ACOP VS. OFFICE OF THE OMBUDSMAN


G.R. No. 120422; September 27, 1995

Facts:
On May 18, 1995, eleven suspected members of the notorious robbery gang, "Kuratong Baleleng,"
were killed in an alleged shootout with composite teams of the National Capital Regional
Command (NCRC), Traffic Management Command (TMC), Presidential Anti-Crime Commission
(PACC), Central Police District Command (CPDC) and Criminal Investigation Command (CIC).

SPO2 Eduardo de los Reyes of the Central Intelligence Command (CIC) then made an expose',
stating that there was no shootout and that the "Kuratong Baleleng" members were victims of
summary execution.

The Commission on Human Rights (CHR) received the complaint of the relatives of the slain
suspected gang members, accusing the PACC, NCRC, TMC, CIC and CPDC of murder. Acting
Ombudsman Villa directed public respondent Deputy Ombudsman Casaclang to create a panel to
monitor the investigations being conducted by the Commission on Human Rights, the Senate
Committee on Justice and Human Rights, and the Philippine National Police (PNP) Director for
Investigation regarding the alleged shootout.

The panel recommended that a preliminary investigation be conducted against petitioners and all
the participating personnel listed in the After Operations Report of the PNP. Casaclang then issued
the order directing petitioner[s] and nine others to submit their counter-affidavits and controverting
evidence within ten days from receipt thereof, which the petitioners failed to comply.
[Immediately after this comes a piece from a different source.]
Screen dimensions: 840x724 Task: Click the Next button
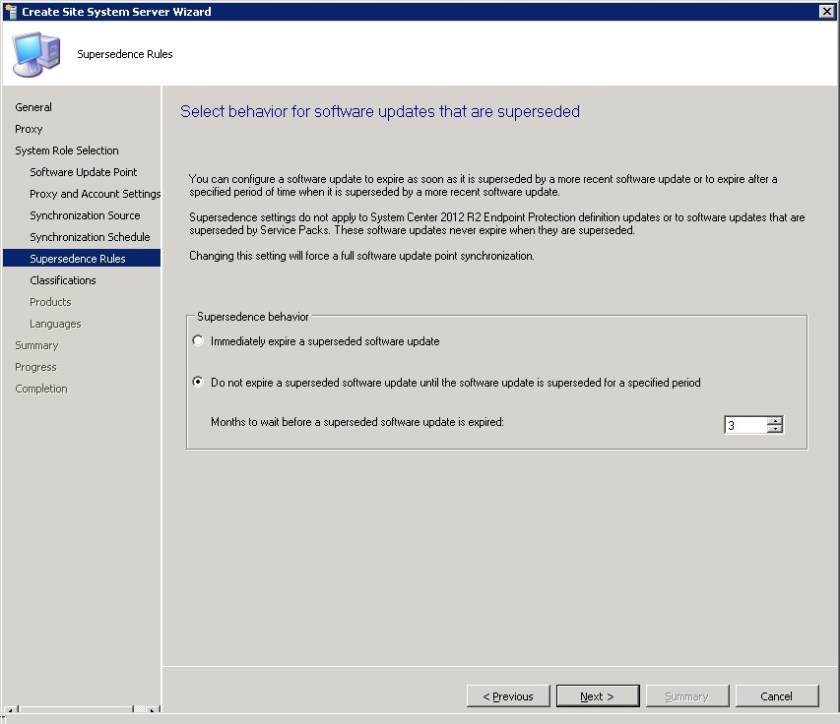pyautogui.click(x=598, y=696)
The petitioners instead filed a motion with Casaclang to suspend the preliminary investigation
against them pending resolution of the petition for certiorari filed with the Supreme
Court. Casaclang granted the motion, only to be reversed by Villa. Villa then took over "the direct
supervision and control of the preliminary investigation". The petitioners challenged the take-over,
asserting that neither the Ombudsman nor his Deputy may conduct preliminary investigation.

Issue:
Whether or not public respondent Deputy Ombudsman for Military Manuel Casaclang committed
grave abuse of discretion when he set the case for preliminary investigation and required the
petitioners to submit their counter-affidavits before any preliminary evaluation of the complaint as
required by Section 2, Rule II of Administrative Order No. 07 of the Office of the Ombudsman.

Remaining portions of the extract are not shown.